TASK INPUT Start Marker

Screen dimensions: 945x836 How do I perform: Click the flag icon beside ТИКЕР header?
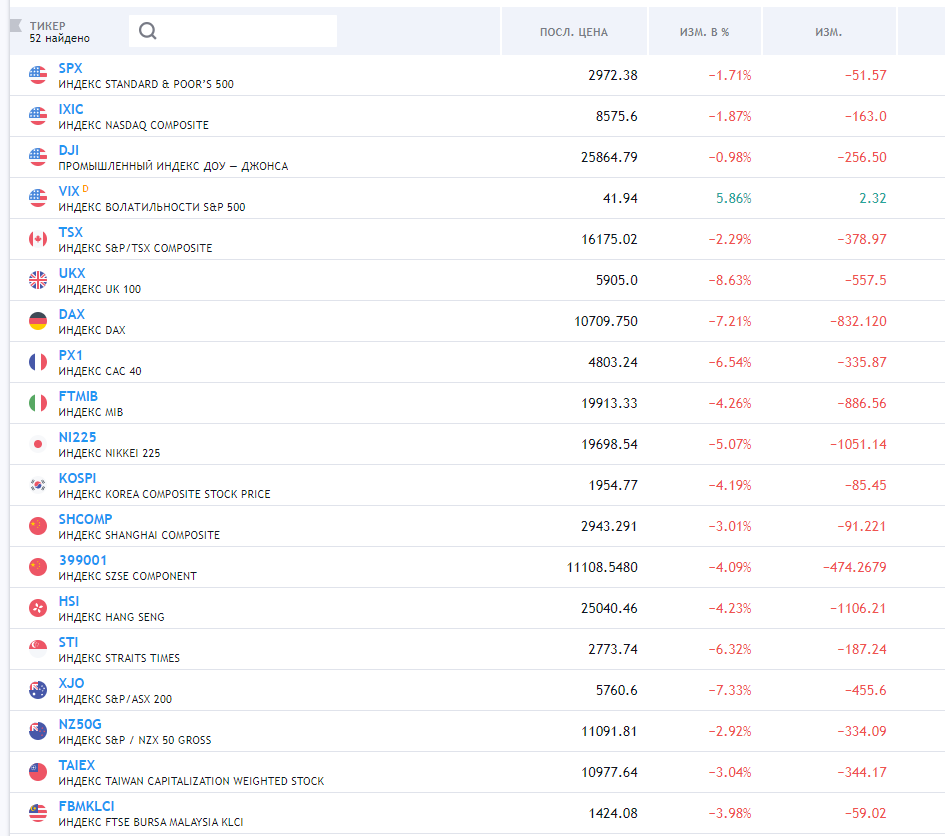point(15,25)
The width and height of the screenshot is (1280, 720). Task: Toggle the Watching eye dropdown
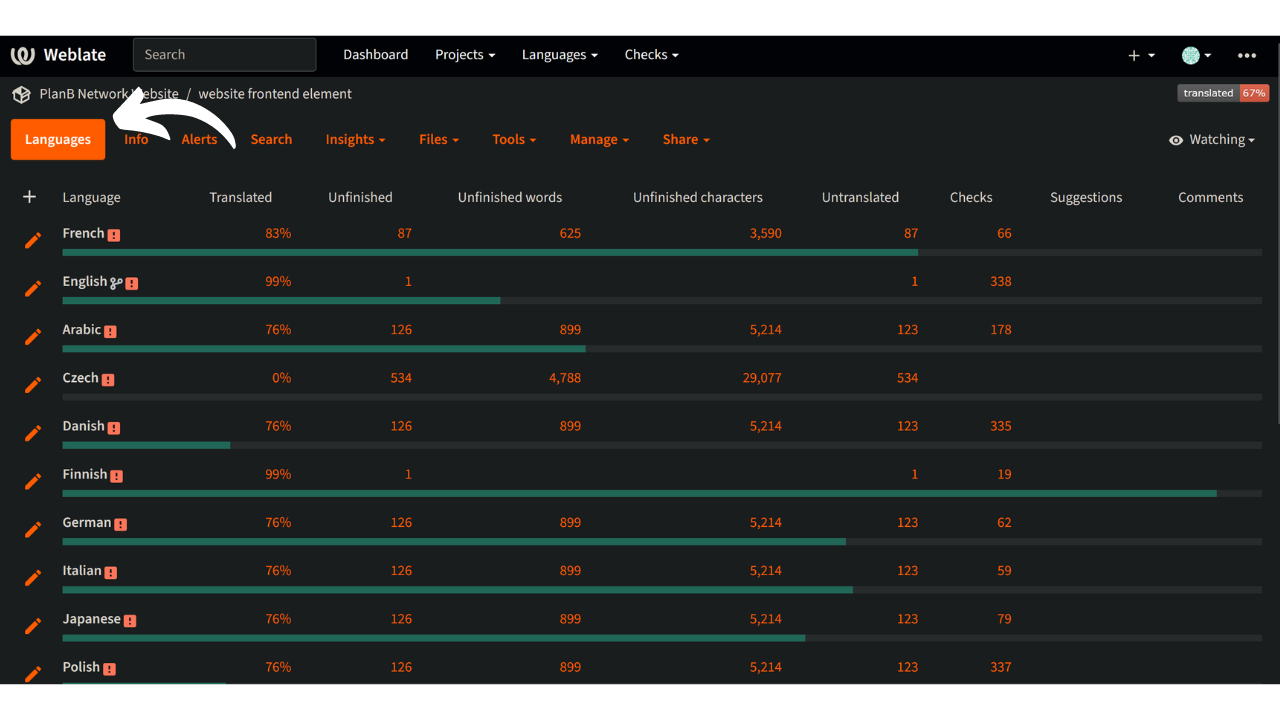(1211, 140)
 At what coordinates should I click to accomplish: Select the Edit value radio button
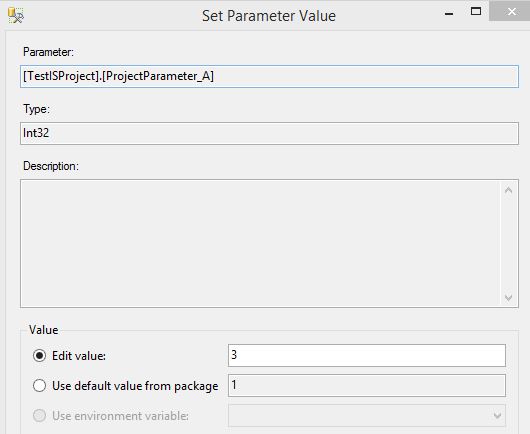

TASK INPUT End Marker

▸ DIRECTIONS: Repeat, exactly and in full, every entry in the data, but not the pictures.

▸ RESULT:
Screen dimensions: 945x836 How do I perform: Click the flag icon beside ТИКЕР header?
point(15,25)
The width and height of the screenshot is (1280, 720). Task: Toggle the Watching eye dropdown
(1211, 140)
 At what coordinates should I click to accomplish: Select the Edit value radio button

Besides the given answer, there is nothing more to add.